--- What you will do ---
Set down every entry exactly as given. Pictures are to be left out.

--- Dataset excerpts ---
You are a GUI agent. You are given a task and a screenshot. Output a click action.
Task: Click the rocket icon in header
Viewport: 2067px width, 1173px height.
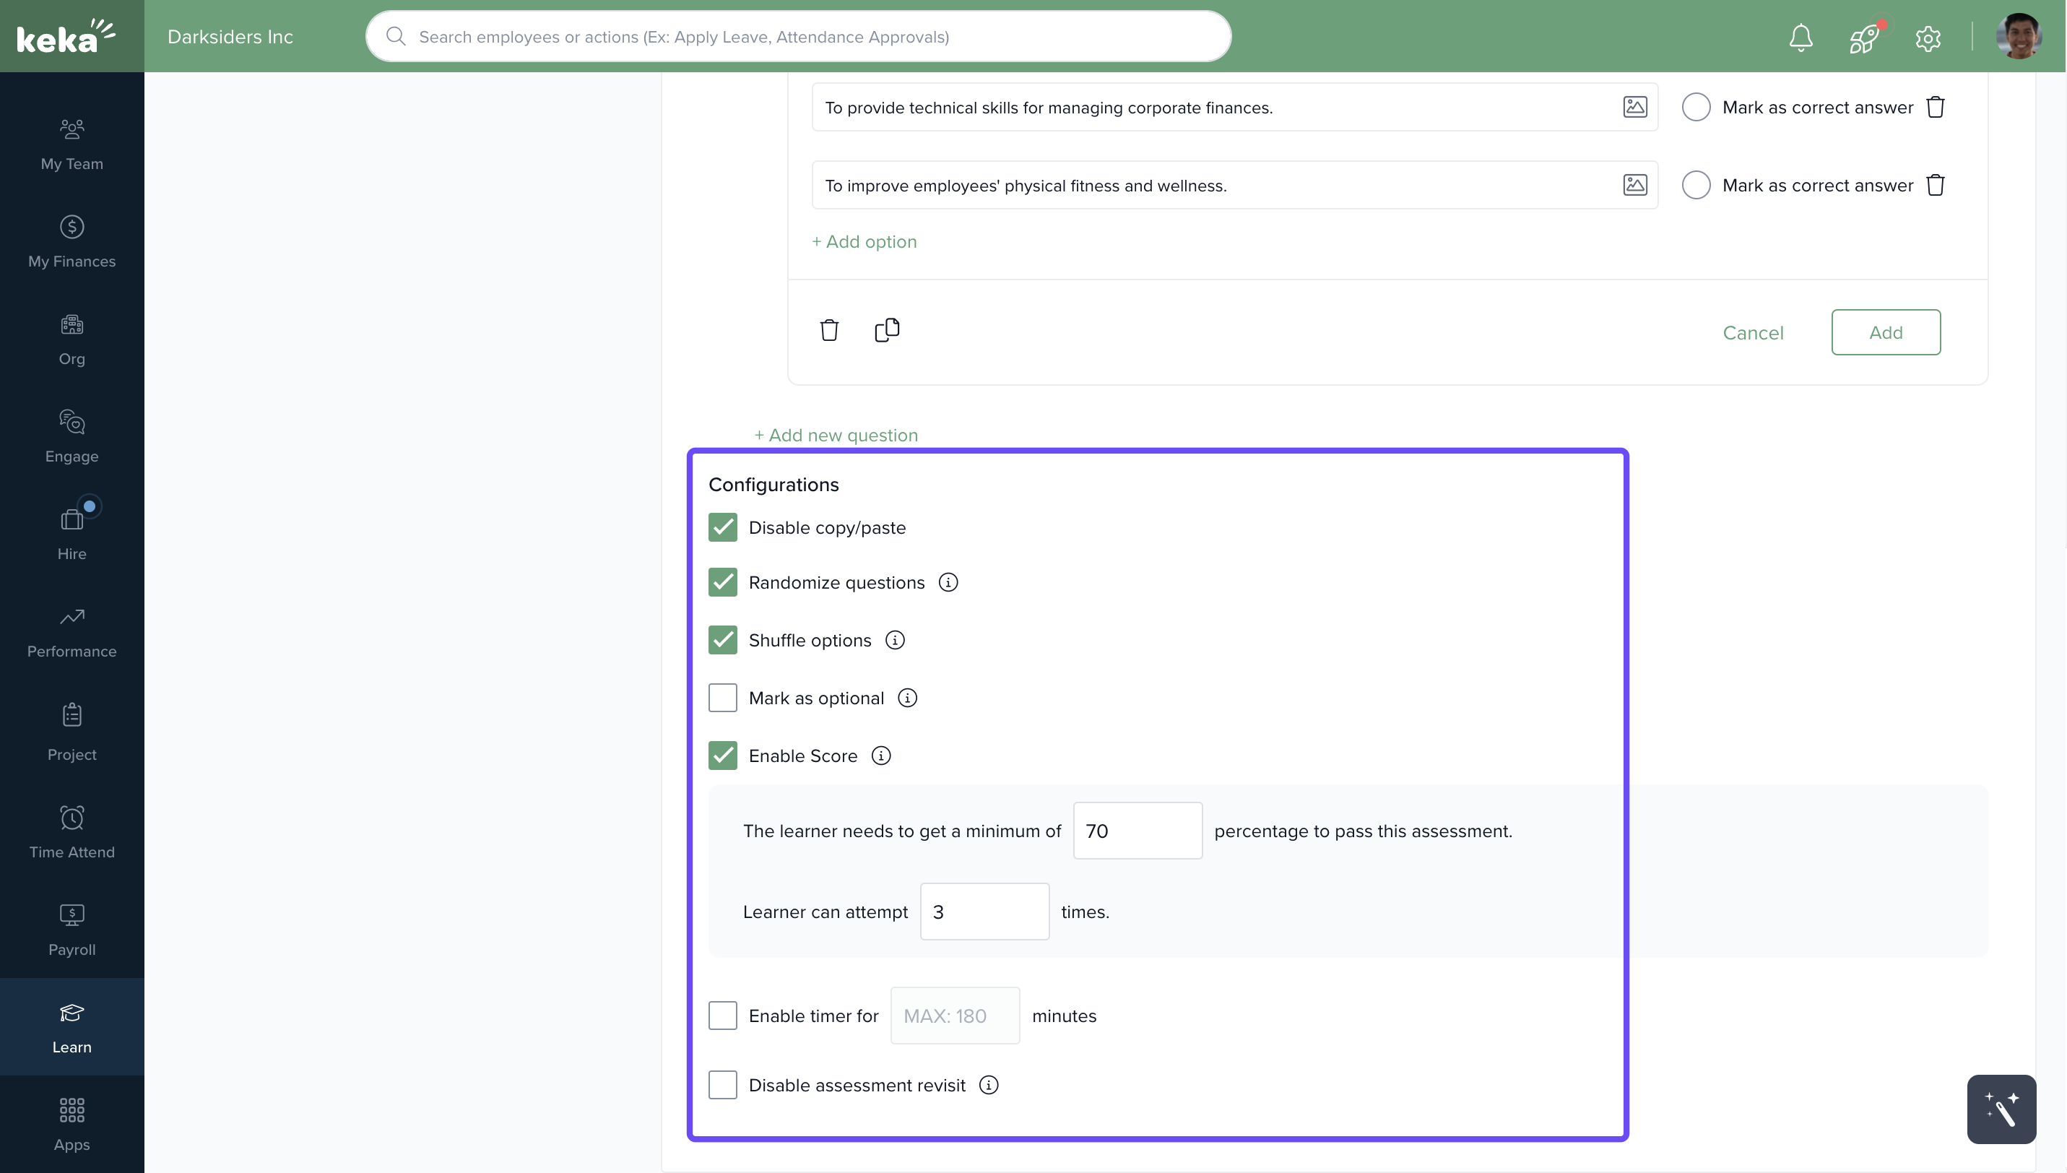1864,37
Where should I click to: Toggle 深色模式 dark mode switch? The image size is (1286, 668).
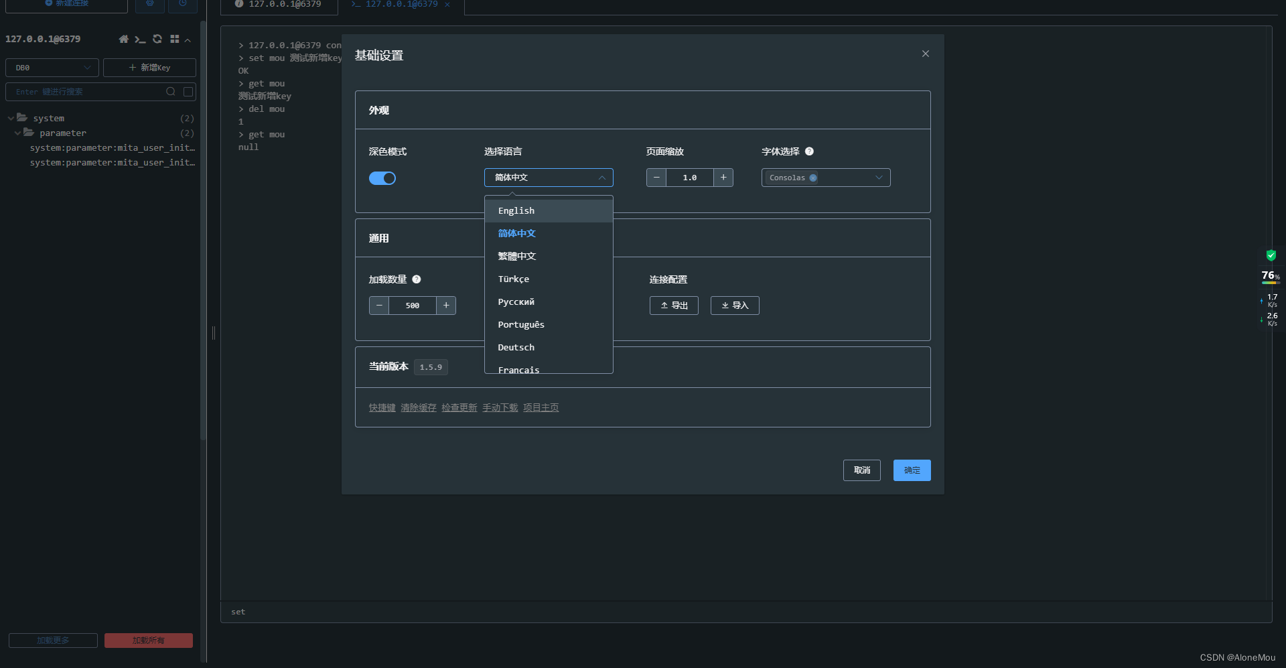[382, 178]
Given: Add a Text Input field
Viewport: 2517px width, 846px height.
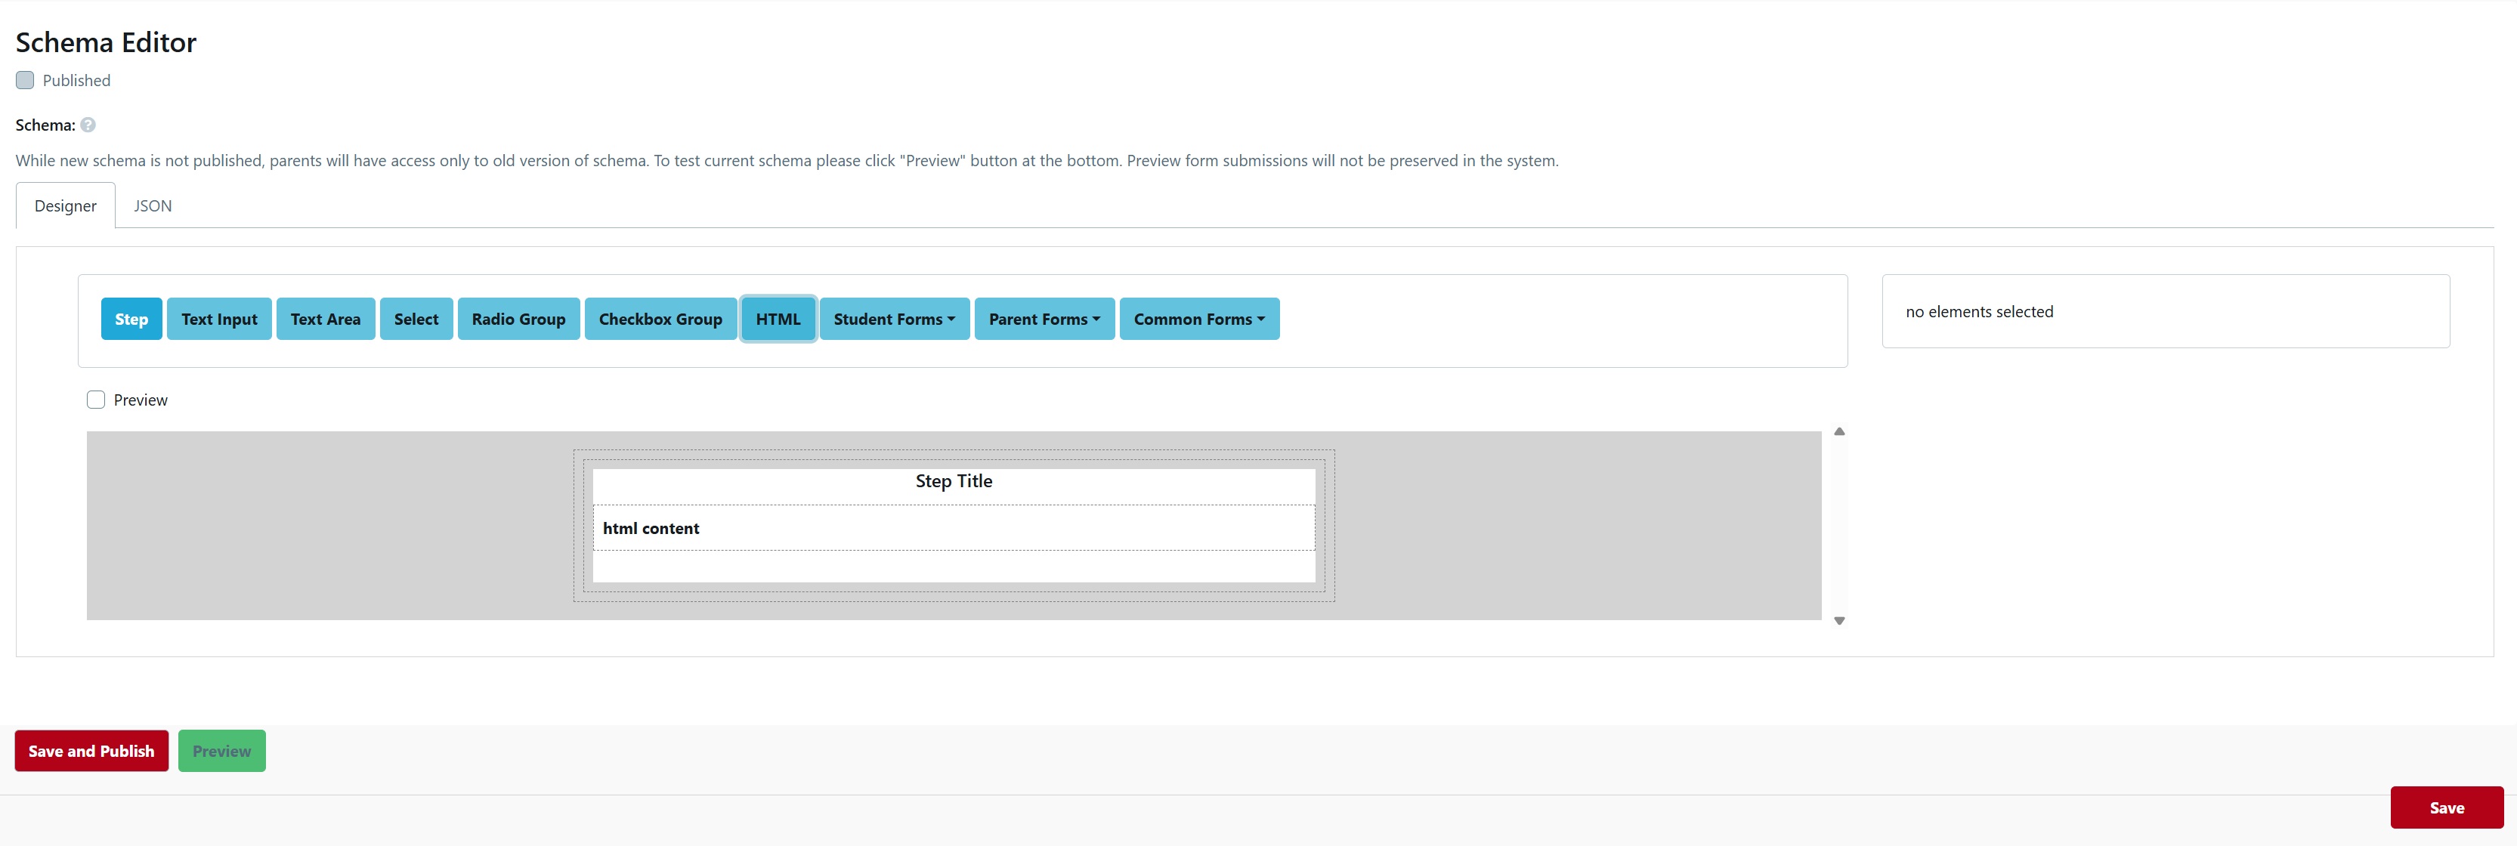Looking at the screenshot, I should pos(219,318).
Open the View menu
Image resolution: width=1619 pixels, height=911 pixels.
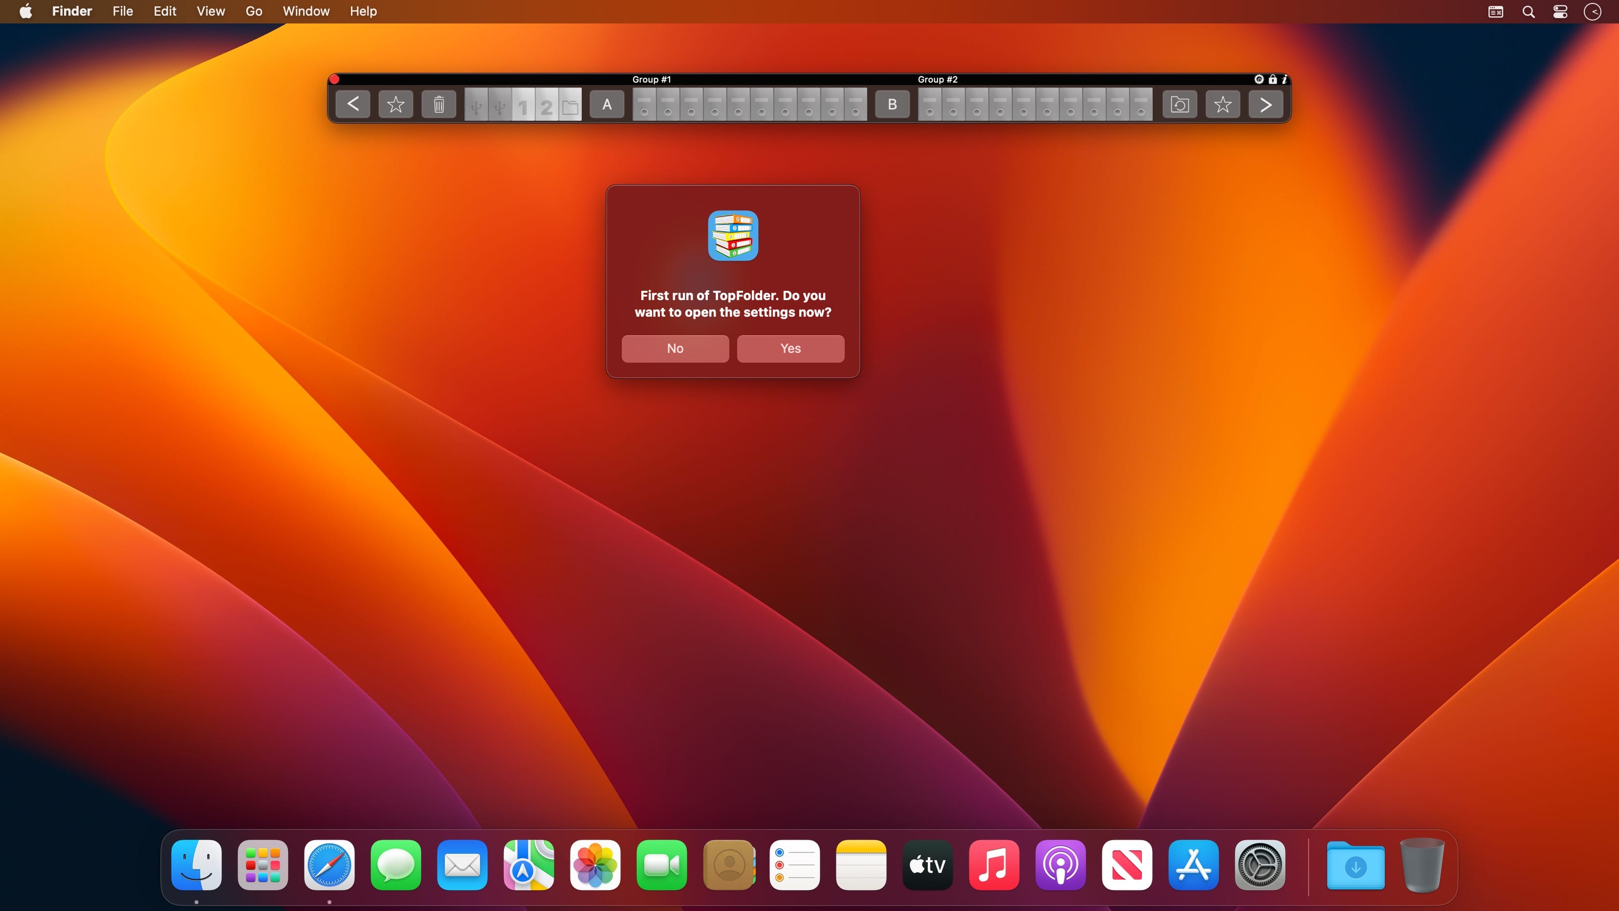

--- Result ---
You are a GUI agent. You are given a task and a screenshot. Output a click action.
Task: Click the rocket icon in header
Viewport: 2067px width, 1173px height.
1864,37
Where should I click to: Toggle 深色模式 dark mode switch? The image size is (1286, 668).
[382, 178]
Given: Add a Text Input field
Viewport: 2517px width, 846px height.
Looking at the screenshot, I should pos(219,318).
Open the View menu
Image resolution: width=1619 pixels, height=911 pixels.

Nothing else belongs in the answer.